Action item:
Transcribe the passage on the resentencing motion below word for word, starting at "The day of the" and ending at "10 days prior.".

In addition to invalidating the guilty plea, the motion also asks the court to vacate Marquez’s original sentence and have him resentenced.

Hazelton argues that the case should be resentenced because O’Rourke failed to provide the judge “mitigation evidence” that gave insight into Marquez’s state of mind at the time of the incident.

The day of the murder, Marquez and Adamson, ages 16 and 21, were camping with their 14-year-old sister, their cousin and their cousin’s girlfriend. After they’d all consumed a “significant amount of alcohol,” their sister was pushed into disclosing that Eastman had allegedly raped her 10 days prior.

“Within a matter of hours, (Eastman) was dead,” according to court documents.

“Because (the sister)’s report of rape to Benny and Jonny was the catalyst for the sequence of events that unfolded, it was critical that the sentencing judge understand such a report was not a haphazard drunken malignment of (Eastman) that spurred action, but a shameful secret unearthed from hiding that, when revealed, was indisputably felt and understood as real harm that happened to (the sister),” said Hazelton in court documents.

Hazelton claimed Meyer gave a “distorted characterization” of the catalyst behind the murder to the court during Marquez’s sentencing and said O’Rourke’s failure to correct Meyer’s characterization negatively impacted Marquez’ sentence.

The motion was officially filed in Lewis County Superior Court on Nov. 22 and a hearing has yet to be scheduled.

Extracted data:
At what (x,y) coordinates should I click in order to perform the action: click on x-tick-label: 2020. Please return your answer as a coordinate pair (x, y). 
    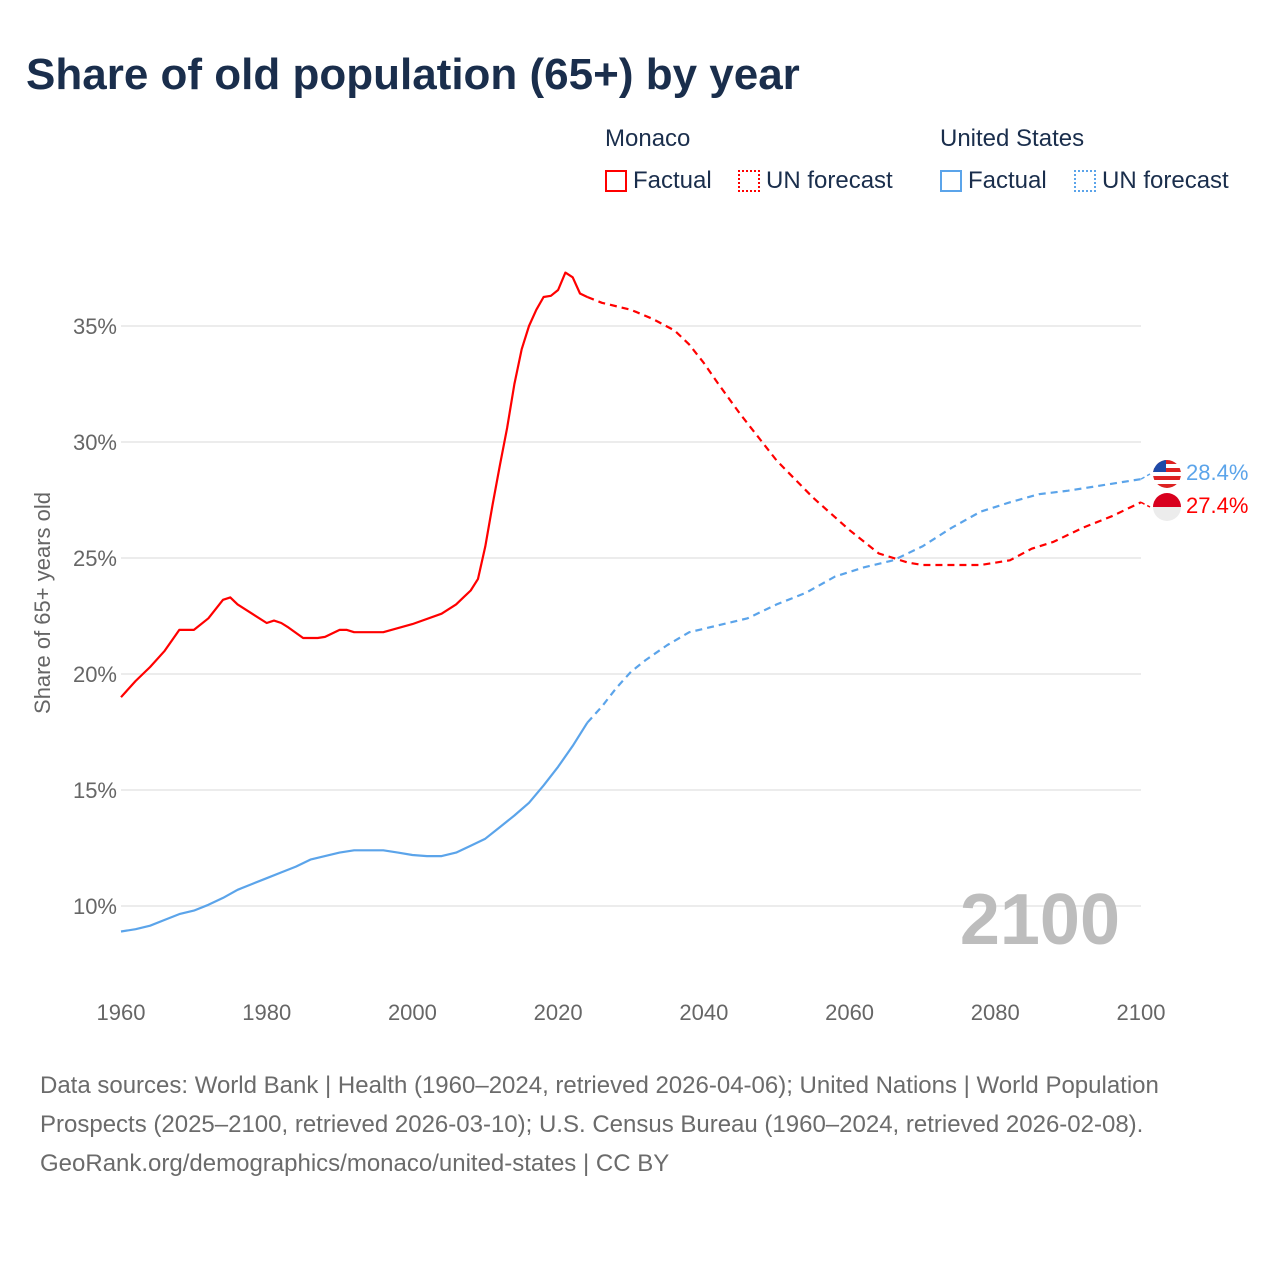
--
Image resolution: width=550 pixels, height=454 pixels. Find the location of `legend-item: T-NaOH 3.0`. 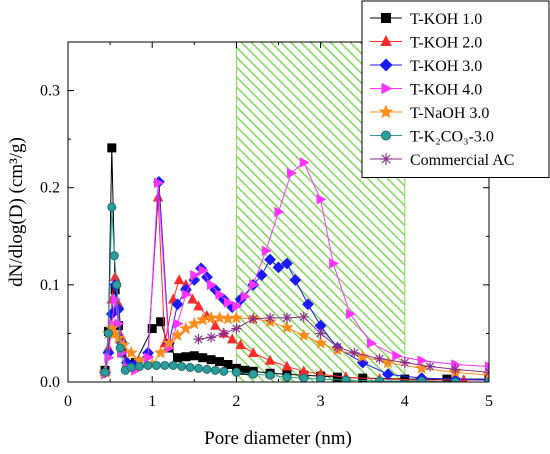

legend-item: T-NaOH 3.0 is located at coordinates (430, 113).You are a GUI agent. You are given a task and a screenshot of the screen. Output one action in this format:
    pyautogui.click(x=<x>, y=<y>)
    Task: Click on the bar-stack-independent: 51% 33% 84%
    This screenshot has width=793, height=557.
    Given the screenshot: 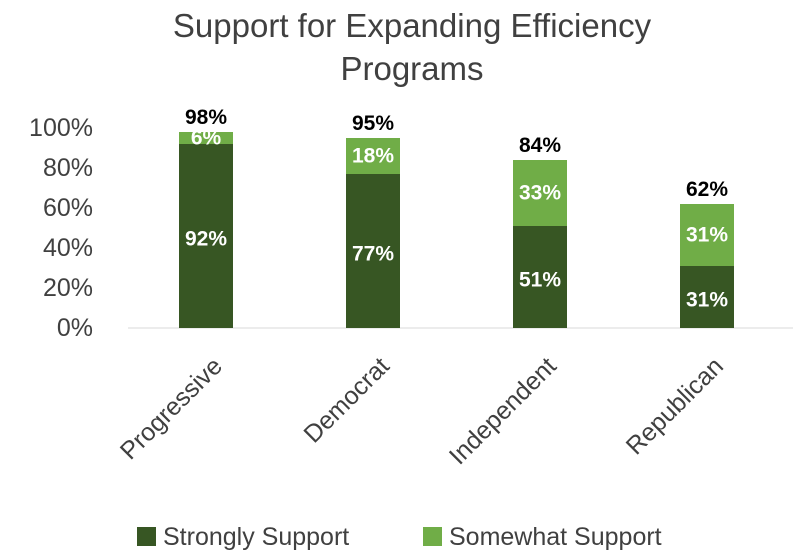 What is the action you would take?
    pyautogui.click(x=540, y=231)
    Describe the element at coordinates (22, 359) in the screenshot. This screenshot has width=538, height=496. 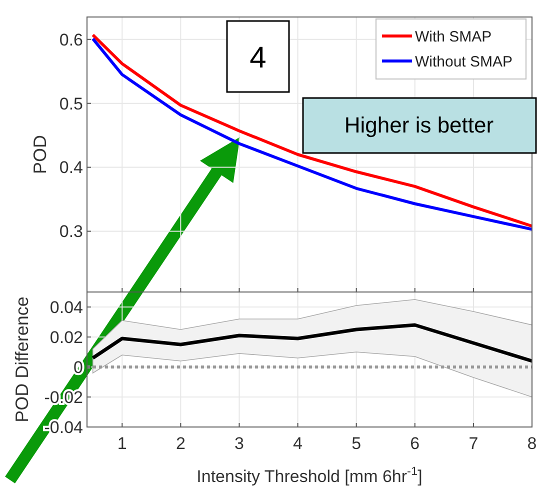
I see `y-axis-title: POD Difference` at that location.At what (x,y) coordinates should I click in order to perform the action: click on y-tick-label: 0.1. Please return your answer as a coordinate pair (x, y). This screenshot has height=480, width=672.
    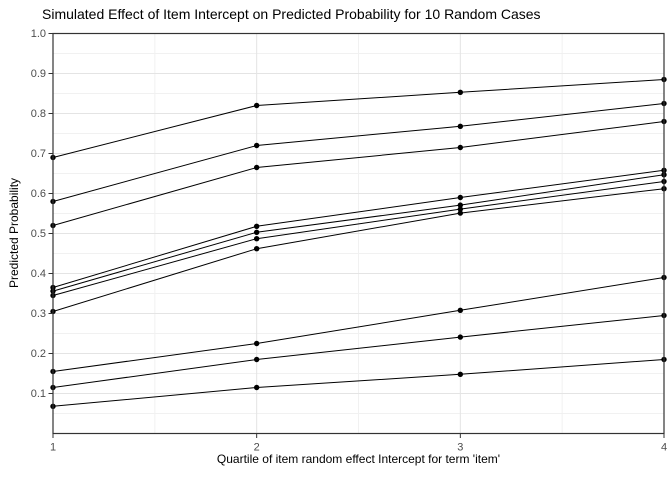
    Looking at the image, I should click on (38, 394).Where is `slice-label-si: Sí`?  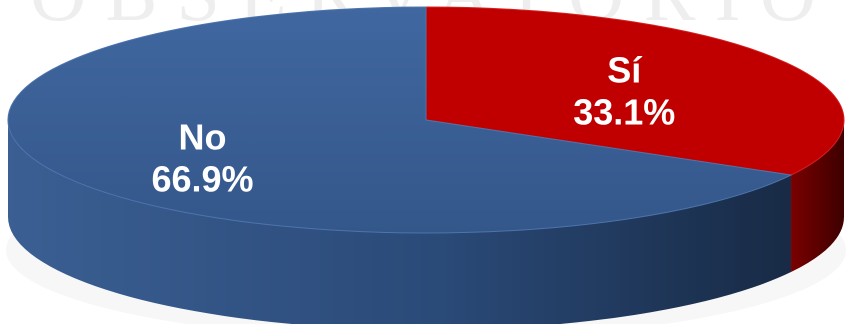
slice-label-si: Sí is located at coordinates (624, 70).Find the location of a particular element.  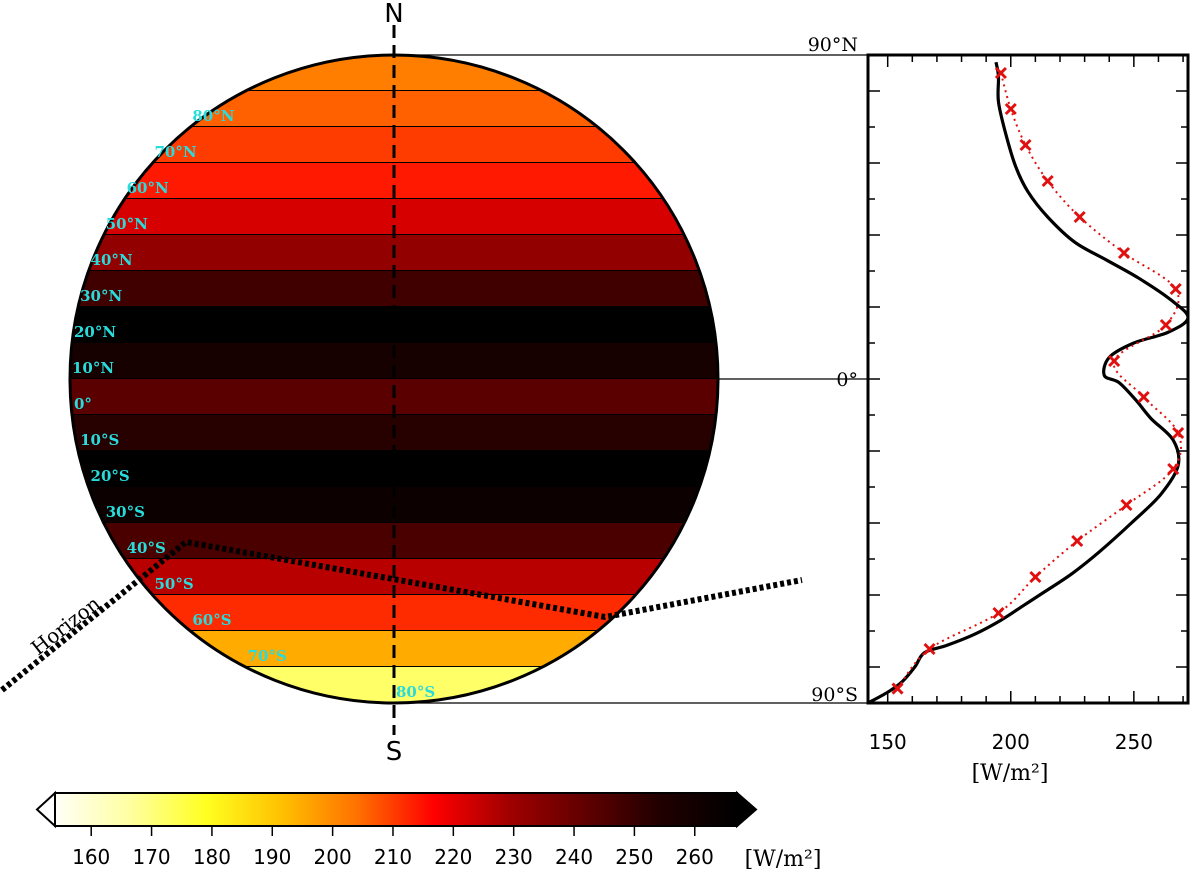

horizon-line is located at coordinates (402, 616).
--
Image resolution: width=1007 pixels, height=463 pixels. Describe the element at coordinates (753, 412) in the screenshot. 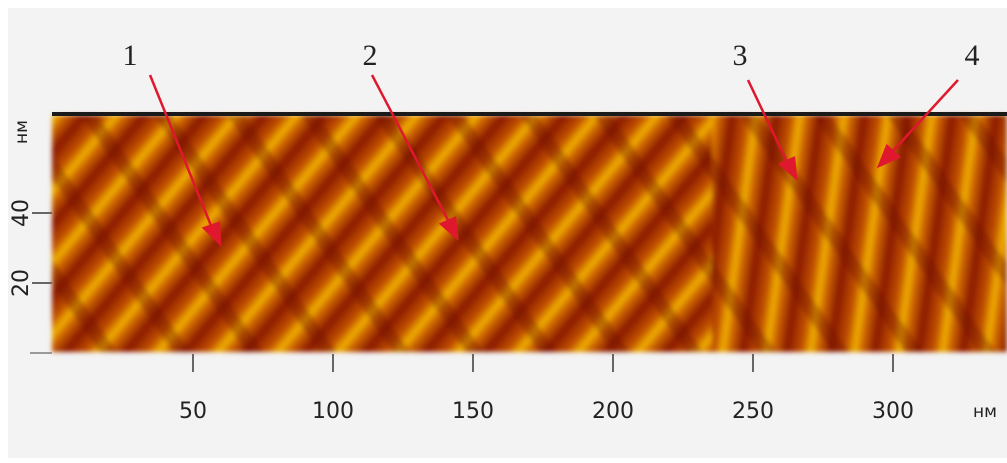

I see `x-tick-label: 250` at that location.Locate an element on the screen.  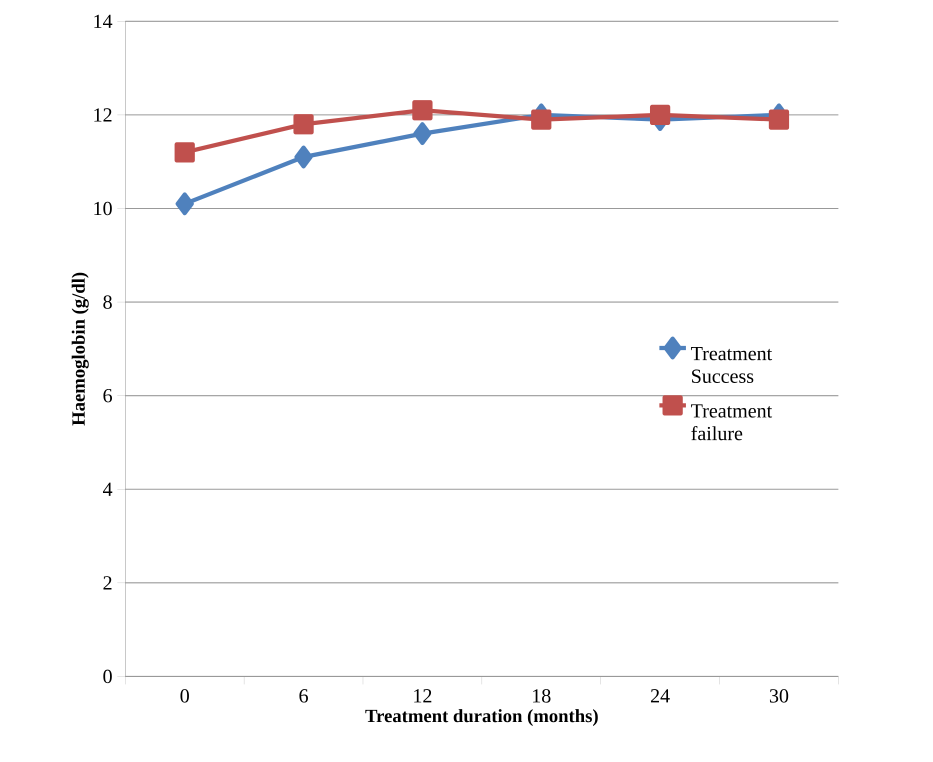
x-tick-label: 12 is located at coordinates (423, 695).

Final answer:
The day of the murder, Marquez and Adamson, ages 16 and 21, were camping with their 14-year-old sister, their cousin and their cousin’s girlfriend. After they’d all consumed a “significant amount of alcohol,” their sister was pushed into disclosing that Eastman had allegedly raped her 10 days prior.